After a while, I began to recognize similarities among certain carvings and discovered there were carving families and that each animal represented certain personality characteristics.
One of the things I love about they symbolism of the fetishes, is that the personality traits are both positive and negative and that there’s no value judgement placed on it. A great example of this is the badger, who symbolizes both persistence (a positive trait) and stubbornness (a negative trait.)
I suspect that my own personality has much of the badger nature in it. As you might expect, this is both a good thing and a bad thing. My ‘inner badger’ is part of why I continue to write, hone my craft, and send new projects to my agent. That persistence is what drives me to write a book a year, every year and to believe that each one can and will sell. Badgers don’t give up.
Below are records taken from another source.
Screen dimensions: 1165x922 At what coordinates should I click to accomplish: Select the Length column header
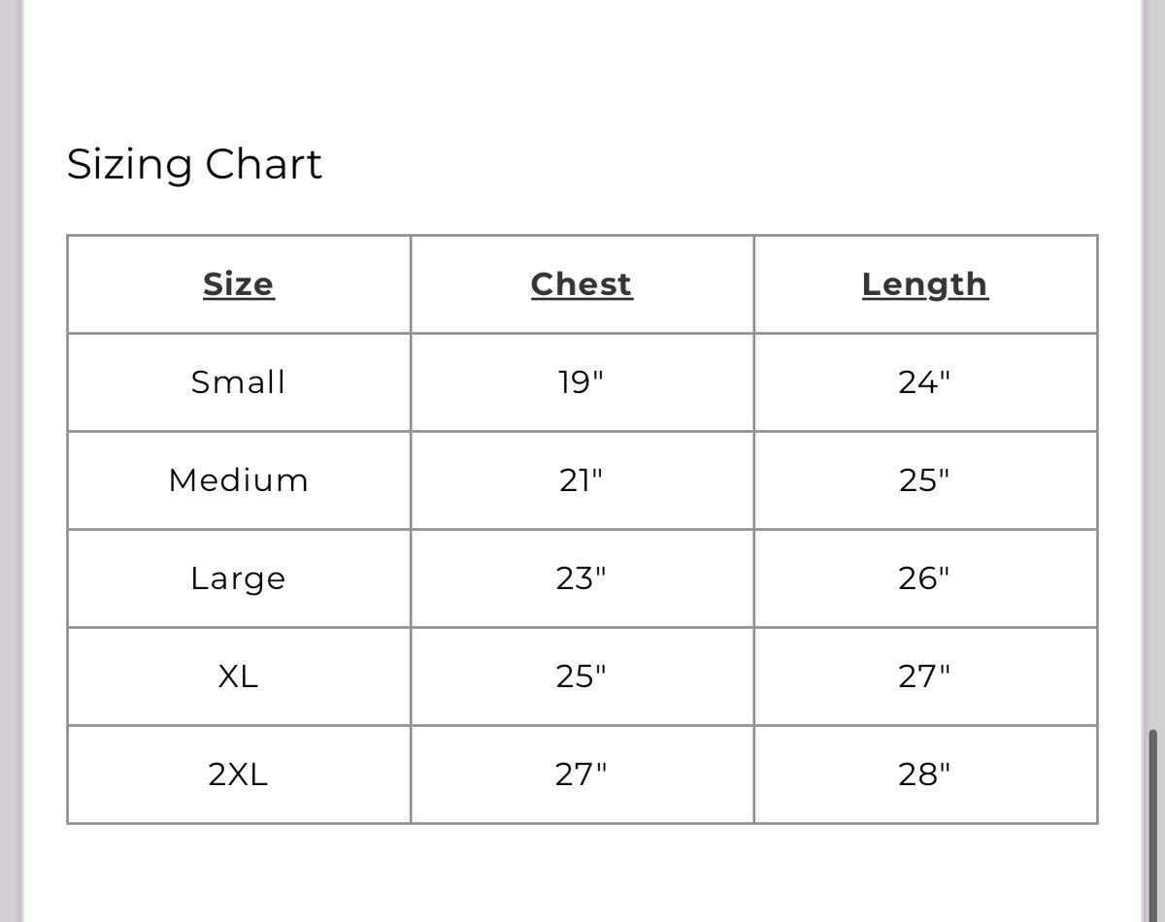pyautogui.click(x=925, y=284)
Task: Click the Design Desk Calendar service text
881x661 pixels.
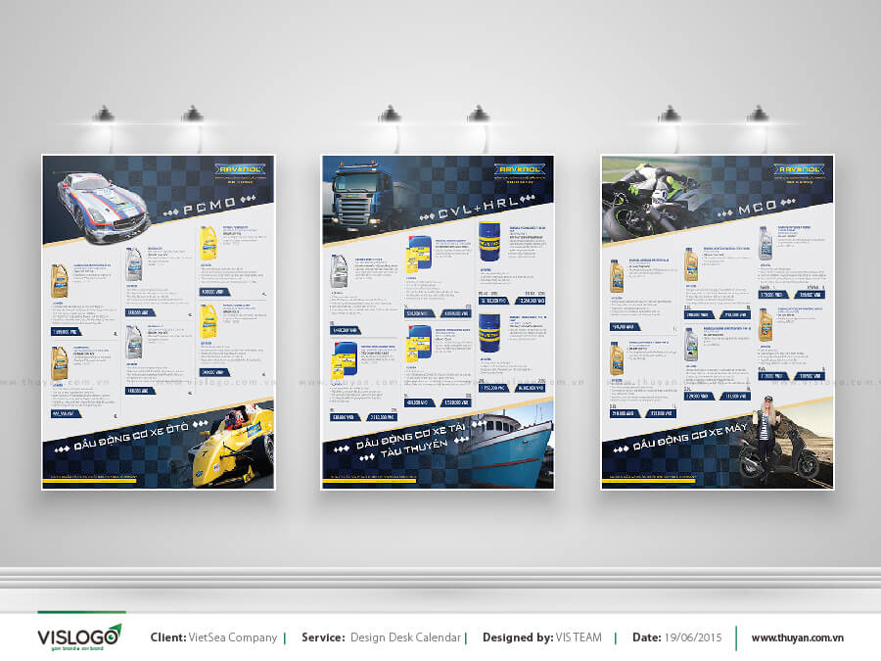Action: click(x=402, y=637)
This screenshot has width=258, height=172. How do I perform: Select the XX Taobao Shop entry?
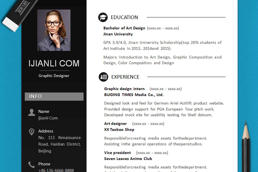(119, 130)
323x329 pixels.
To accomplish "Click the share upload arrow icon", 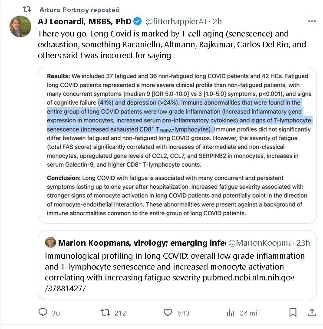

The problematic side to my badger nature is (to use another animal metaphor) that when I get my teeth into a problem, I can’t stop until it’s solved. That leads to many, many late nights on the computer when I can’t get a photo to format correctly in an eBook conversion. When I’m attacking a problem like that, I get tunnel visioned and nearly disassociated from my body. I’ll pound on the keyboard and sit in increasingly awkward postures without feeling any discomfort until I’m finished and try to get up. Or the inability to let an argument go without getting the last word in. (Yes, it pains me to admit that one.)
I am slowly learning that making yourself right and the other person wrong is a losing proposition for relationships. That’s when my ‘badger’ needs a time out.
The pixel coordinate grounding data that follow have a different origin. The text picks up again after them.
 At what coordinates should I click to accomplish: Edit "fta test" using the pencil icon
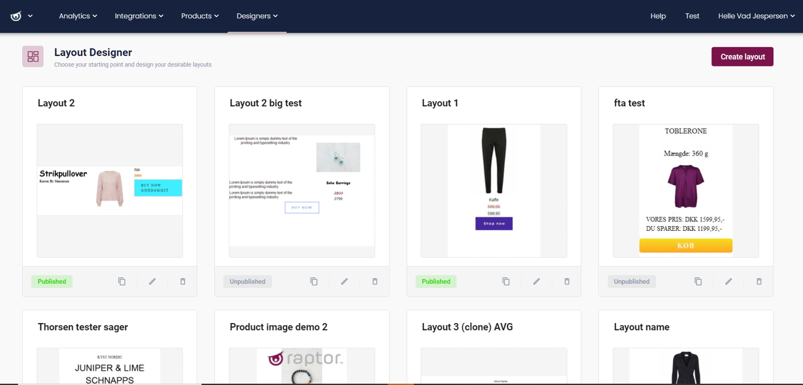[728, 281]
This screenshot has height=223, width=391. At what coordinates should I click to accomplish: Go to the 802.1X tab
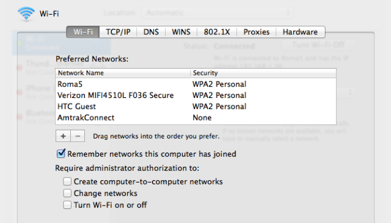(x=217, y=32)
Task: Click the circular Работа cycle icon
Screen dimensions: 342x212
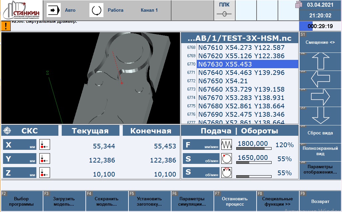Action: click(x=96, y=10)

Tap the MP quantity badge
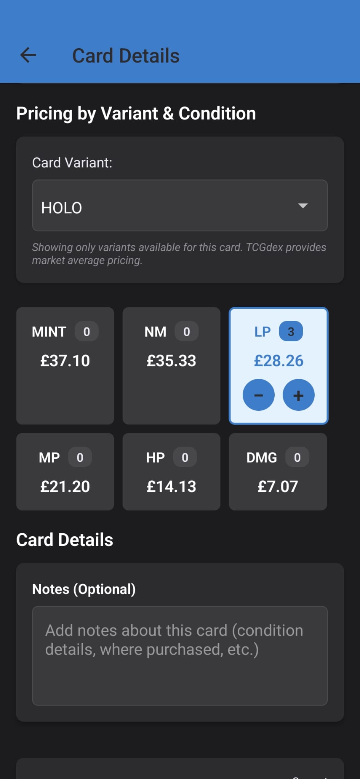(80, 457)
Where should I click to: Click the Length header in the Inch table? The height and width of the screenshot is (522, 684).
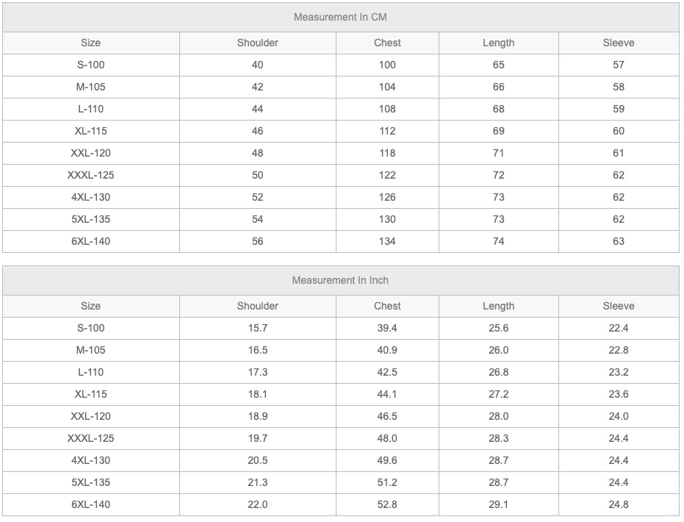click(498, 306)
I think it’s helpful to look at personality traits as having both positive and negative aspects–both for understanding oneself, but also useful for a writer to understand her characters. Lydia, from THE BETWEEN has a bit of the badger in her nature, as does Ro, the main character from the SF novel I’m drafting now. Perhaps that is because the character I imprinted on most as a young reader also was ‘badger’–Meg from A WRINKLE IN TIME.
Other character traits that have mixed aspects and make for interesting characters (if not complicated relationships!) are loyalty, ambition, passion, and independence. Most often, it is a person’s or character’s strengths that are also their greatest weaknesses.
What are the positive and negative aspects of your own personality traits? If you are a writer, what about your main character? And if you’re a fellow ‘badger’, my sympathies. 🙂
**I want to be clear here–I’m not making any claim to have a totem animal. It is not my intent in any way to co-opt Native American culture. I appreciate Zuni fetishes as items of beauty that are sold as pieces of art by Native artists and have enjoyed learning about their traditional symbolism.